Gustave Courbet (1819–77)
A pioneer of modernism, Courbet is known for his innovative depictions of social themes as well as landscapes and portraits. Born in the city of Ornans, he became one of the most unconventional painters of his time, rejecting both academic art and romantic idealism in favor of realist depictions of society and fresh, natural landscapes. A free spirit and frequent traveler, Courbet found particular success in Belgium, where he played a pivotal role in the Belgian realist movement.

Exhibition: Curators, Sponsors, and Support
Organized by the McMullen Museum and the Royal Museums of Fine Arts of Belgium, Courbet: Mapping Realism is curated by Boston College Professor of Art History Jeffery Howe and Dominique Marechal, curator of nineteenth-century art at the Royal Museums. The exhibition is underwritten by Boston College, the Patrons of the McMullen Museum, and the Newton College Classes of 1968 and 1973.

“This exhibit provides a unique opportunity to see Courbet’s art in the context of both Belgian realism and art from New England of the same era,” according to Howe. “Using the metaphor of a map, we can trace the impact of Courbet’s pivotal transformation of European art and parallels in American art. The rich collections of the Royal Museums of Fine Arts of Belgium confirm Courbet’s importance in European art, and the generous loans from museums and outstanding private collections in New England and New York offer new insights into the development of realism in America.”

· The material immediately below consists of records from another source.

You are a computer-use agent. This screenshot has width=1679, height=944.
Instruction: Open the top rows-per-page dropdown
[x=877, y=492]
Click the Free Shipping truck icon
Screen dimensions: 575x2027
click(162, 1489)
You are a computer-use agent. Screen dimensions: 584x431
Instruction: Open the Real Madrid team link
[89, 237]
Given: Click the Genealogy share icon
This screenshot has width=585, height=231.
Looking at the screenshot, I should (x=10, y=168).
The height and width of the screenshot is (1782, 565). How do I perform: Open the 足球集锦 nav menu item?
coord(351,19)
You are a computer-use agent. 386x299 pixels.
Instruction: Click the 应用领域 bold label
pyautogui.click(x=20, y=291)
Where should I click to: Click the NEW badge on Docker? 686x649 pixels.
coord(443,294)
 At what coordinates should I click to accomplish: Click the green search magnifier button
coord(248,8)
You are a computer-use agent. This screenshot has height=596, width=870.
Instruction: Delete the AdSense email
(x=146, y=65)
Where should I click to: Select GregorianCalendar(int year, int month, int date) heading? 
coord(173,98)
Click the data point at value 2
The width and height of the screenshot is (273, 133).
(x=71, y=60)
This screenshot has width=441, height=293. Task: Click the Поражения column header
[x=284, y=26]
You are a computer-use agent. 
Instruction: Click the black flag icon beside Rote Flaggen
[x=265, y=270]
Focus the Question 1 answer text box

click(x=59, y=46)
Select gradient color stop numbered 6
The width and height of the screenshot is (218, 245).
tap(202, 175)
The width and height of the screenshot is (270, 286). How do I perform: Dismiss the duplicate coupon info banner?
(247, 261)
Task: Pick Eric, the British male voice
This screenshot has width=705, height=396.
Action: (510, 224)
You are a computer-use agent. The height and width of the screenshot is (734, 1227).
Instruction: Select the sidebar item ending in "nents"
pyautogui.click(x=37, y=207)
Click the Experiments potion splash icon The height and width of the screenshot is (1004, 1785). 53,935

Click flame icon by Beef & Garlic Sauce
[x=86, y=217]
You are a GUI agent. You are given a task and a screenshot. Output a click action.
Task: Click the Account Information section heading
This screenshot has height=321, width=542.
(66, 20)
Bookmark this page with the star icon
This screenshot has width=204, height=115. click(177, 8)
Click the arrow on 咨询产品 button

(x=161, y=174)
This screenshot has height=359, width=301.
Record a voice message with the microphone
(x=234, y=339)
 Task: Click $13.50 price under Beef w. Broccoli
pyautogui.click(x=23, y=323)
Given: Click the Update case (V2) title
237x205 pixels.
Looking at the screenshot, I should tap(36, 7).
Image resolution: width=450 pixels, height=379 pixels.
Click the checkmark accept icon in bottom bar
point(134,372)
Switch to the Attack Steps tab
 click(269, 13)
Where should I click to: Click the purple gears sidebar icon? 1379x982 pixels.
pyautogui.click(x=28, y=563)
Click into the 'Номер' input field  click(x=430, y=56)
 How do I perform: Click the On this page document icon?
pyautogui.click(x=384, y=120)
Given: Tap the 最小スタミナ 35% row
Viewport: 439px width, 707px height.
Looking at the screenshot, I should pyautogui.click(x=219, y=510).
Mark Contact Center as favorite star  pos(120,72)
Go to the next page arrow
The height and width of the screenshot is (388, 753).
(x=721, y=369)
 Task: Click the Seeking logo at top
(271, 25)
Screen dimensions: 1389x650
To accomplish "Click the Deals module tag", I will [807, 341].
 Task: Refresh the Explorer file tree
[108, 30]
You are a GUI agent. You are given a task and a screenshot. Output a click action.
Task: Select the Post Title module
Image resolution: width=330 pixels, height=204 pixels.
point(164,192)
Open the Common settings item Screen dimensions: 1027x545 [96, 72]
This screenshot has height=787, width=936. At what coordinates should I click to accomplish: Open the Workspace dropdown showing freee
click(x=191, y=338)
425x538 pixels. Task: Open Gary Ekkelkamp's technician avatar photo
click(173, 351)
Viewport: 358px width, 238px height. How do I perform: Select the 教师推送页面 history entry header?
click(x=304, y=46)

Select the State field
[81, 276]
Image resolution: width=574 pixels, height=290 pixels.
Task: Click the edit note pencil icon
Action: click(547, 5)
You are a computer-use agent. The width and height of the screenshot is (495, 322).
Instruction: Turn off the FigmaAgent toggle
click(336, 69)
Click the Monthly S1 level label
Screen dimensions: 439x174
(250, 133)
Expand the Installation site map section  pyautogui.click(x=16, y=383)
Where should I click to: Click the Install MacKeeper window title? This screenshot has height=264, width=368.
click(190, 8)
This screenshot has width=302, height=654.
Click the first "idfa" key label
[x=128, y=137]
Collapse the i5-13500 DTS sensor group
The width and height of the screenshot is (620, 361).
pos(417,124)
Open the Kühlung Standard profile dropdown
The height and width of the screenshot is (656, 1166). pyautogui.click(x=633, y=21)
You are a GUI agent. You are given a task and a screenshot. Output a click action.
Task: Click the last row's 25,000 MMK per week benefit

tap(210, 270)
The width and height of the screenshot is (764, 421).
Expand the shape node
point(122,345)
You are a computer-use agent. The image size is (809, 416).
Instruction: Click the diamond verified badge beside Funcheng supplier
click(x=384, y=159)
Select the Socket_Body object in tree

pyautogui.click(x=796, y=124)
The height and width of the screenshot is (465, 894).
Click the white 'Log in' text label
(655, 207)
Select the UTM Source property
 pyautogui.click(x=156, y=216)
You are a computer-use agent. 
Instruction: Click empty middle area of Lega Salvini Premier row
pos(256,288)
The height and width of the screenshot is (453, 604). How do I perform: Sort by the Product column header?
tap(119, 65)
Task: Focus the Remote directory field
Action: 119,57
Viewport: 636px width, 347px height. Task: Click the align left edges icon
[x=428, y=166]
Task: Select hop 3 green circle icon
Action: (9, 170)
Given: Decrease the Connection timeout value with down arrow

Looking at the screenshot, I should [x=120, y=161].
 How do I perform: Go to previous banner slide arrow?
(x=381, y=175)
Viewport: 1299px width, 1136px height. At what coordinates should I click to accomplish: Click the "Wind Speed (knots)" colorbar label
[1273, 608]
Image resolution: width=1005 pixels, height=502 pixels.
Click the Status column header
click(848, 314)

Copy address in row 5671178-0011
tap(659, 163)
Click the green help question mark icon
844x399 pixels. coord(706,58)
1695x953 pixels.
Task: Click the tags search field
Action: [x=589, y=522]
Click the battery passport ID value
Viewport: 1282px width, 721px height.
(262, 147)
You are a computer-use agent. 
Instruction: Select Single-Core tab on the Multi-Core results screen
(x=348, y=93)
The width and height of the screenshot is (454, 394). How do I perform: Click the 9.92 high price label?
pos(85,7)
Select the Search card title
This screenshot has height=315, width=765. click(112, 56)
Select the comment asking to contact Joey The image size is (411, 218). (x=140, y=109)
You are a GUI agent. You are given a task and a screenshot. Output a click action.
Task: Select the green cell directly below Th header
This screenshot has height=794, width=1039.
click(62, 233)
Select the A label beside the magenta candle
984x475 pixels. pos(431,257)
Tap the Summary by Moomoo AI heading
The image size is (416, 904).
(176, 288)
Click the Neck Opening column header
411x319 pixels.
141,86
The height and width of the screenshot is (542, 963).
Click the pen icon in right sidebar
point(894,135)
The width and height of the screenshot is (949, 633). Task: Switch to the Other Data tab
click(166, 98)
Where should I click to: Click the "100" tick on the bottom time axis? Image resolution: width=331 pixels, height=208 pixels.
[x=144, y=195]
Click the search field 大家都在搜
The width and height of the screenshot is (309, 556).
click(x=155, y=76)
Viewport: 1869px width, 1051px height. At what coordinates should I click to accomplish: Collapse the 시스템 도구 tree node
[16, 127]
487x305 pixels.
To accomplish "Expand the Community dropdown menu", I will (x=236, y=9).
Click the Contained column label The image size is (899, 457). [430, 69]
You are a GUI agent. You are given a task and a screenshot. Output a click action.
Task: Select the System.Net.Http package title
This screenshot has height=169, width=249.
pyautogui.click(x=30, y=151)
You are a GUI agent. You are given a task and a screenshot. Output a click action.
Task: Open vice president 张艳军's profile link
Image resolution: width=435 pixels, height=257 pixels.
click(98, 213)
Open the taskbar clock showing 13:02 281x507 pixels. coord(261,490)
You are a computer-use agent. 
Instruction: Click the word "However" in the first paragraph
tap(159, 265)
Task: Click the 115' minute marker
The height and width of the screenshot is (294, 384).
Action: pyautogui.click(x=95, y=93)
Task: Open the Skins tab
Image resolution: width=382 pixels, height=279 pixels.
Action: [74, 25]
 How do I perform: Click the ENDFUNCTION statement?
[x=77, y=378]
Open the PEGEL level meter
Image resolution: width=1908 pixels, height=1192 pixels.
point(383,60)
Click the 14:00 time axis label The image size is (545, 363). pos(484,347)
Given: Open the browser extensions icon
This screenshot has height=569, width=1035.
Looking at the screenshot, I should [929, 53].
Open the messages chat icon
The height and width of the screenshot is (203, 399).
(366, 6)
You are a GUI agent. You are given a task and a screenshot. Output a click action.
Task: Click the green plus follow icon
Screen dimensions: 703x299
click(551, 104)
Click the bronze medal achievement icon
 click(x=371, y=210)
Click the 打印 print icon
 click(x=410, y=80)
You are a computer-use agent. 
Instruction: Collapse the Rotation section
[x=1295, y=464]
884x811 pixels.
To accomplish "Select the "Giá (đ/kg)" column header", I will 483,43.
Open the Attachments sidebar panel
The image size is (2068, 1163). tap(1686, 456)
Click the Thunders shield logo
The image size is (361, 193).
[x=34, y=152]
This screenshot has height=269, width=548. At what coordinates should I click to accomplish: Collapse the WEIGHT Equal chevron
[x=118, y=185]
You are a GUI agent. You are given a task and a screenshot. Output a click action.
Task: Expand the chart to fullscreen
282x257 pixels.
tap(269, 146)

 “The present exhibition not only sheds new light on the six paintings by Courbet conserved in the Royal Museums of Fine Arts of Belgium, but also on the role played by this major figure of modernity in the development of Belgium’s realist movement from the 1850s to 1870s,” noted Marechal. [More on the Royal Museums of Fine Art of Belgium exhibit]

Courbet: Mapping Realism
The McMullen Museum exhibition first traces Courbet’s influence on Belgian artists and then moves across the Atlantic to chart his impact on American painters, including William Morris Hunt, John La Farge, and Winslow Homer. While Courbet’s paintings were often controversial in France, in America—particularly New England—artists responded warmly to his paintings of natural landscapes and found inspiration in his direct observation of nature. According to organizers, visitors to the exhibition will discover that Boston’s private collectors and the Allston Club, an independent artists’ association, both collected and displayed Courbet’s landscapes. An early purchase by Isabella Stewart Gardner, A View across a River, is among the works in the exhibition.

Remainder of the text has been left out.